Der Kanadier Milos Raonic, der unterlegene Finalist, galt vielen Fachleuten vor einem Jahr, als er ebenfalls im Memphis-Endspiel stand, bereits als ganz große Nummer, die kaum noch zu stoppen sei auf dem Weg nach ganz oben. Aber er war zu stoppen – und zwar durch eine Verletzung im Sommer. Jetzt können wir die Prophezeiungen vom Vorjahr einfach noch einmal auflegen. Anfang 2012 ist er wieder so atemberaubend erfolgreich, wie er es Anfang 2011 schon einmal war. Memphis war bereist sein drittes Endspiel in diesem noch jungen Jahr. In Chennai (Indien) und in San Jose gewann er die Titel. Als ich gestern sein Halbfinale gegen Benjamin Becker sah, fand ich Raonic nicht ganz so spektakulär wie im Vorjahr, aber das mag auch daran gelegen haben, dass meine Erwartungen höher waren. Raonic schien mir das Match zu jedem Zeitpunkt im Griff zu haben. Er brauchte genau zwei Breakchancen für zwei Breaks, eines im erste Satz, eines im zweiten. Das reichte für einen nie gefährdeten 6:4-6:4-Sieg gegen Becker.

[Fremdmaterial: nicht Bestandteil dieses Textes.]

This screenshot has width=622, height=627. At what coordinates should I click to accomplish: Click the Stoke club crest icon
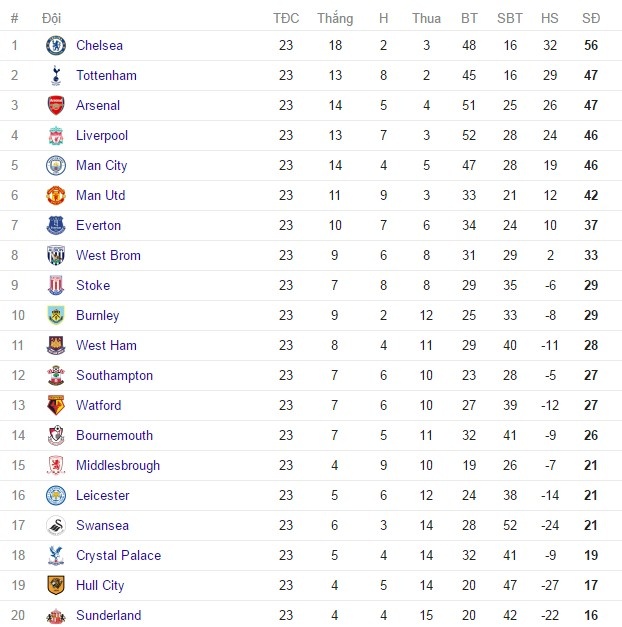tap(55, 285)
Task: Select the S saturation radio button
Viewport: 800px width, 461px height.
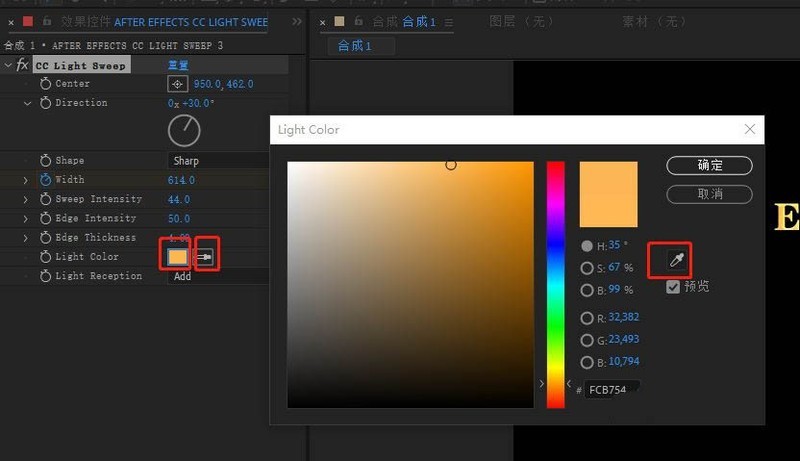Action: point(587,268)
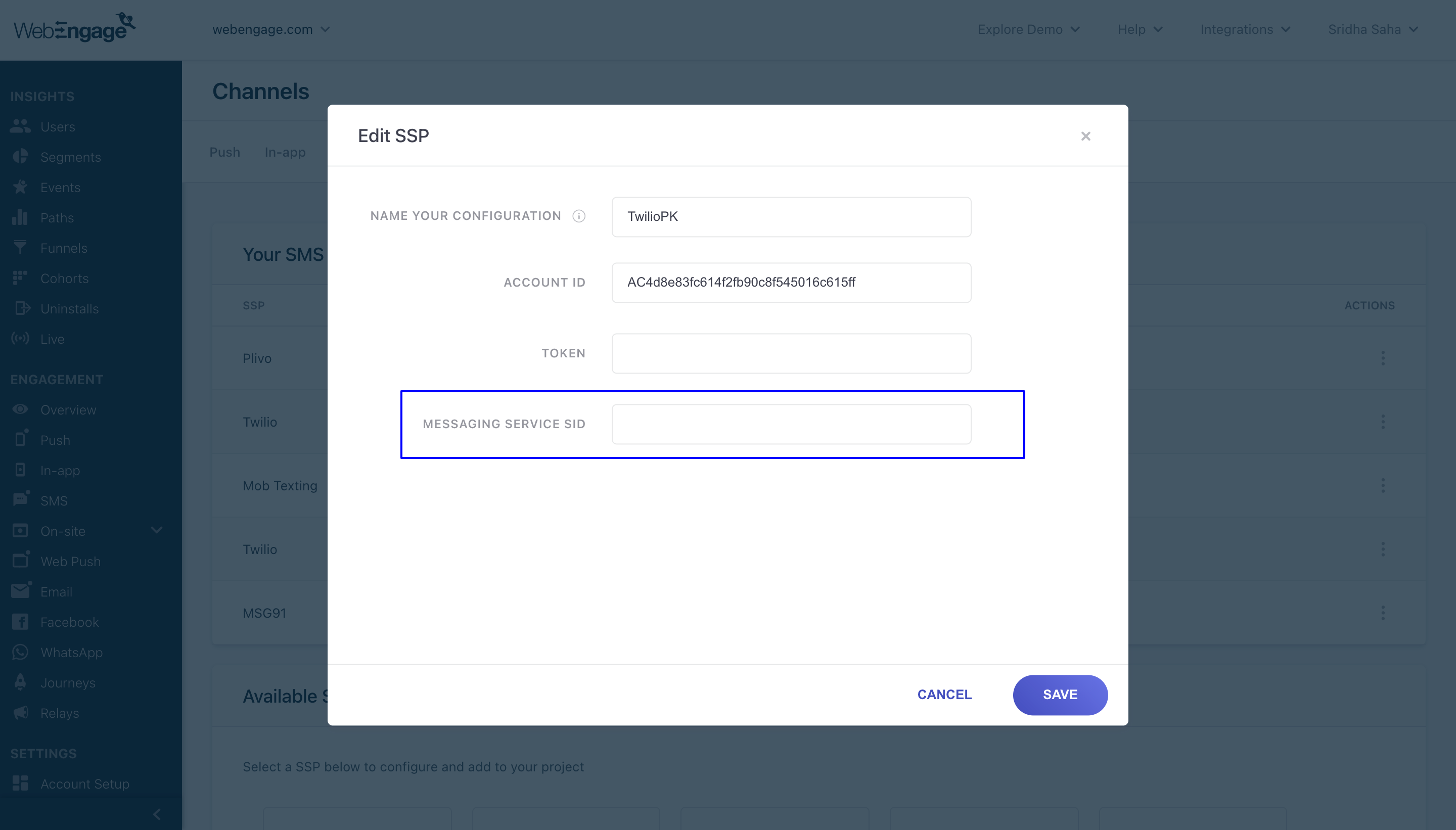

Auch Benjamin Becker ist einen genaueren Blick wert. Auch er war im vergangenen Jahr lange verletzt. Und bei ihm konnte man sich nicht so sicher sein wie bei Raonic, dass er an seine alten Erfolge würde anknüpfen können. Mit seinen 30 ist er fast zehn Jahre älter als Raonic. Das Halbfinale in Memphis bringt ihn von Platz 284 immerhin wieder in die Gegend um Platz 150. Wenn er so weitermacht, wird er sehr schnell wieder dort stehen, wo er vor seiner Verletzung war – im Großraum 50 bis 80. Drei Spieler aus diesen Regionen des Rankings hat er in Memphis ohne Satzverlust bezwungen: Dudi Sela, Xavier Malisse und Lukasz Kubot. Gegen Raonic keine Chance zu haben, ist nichts Ehrenrühriges. Becker hat ein Spiel abgeliefert, dass eines Halbfinals bei einem 500er-Turnier nicht unwürdig war. Ich hab es mir mit Freude angesehen.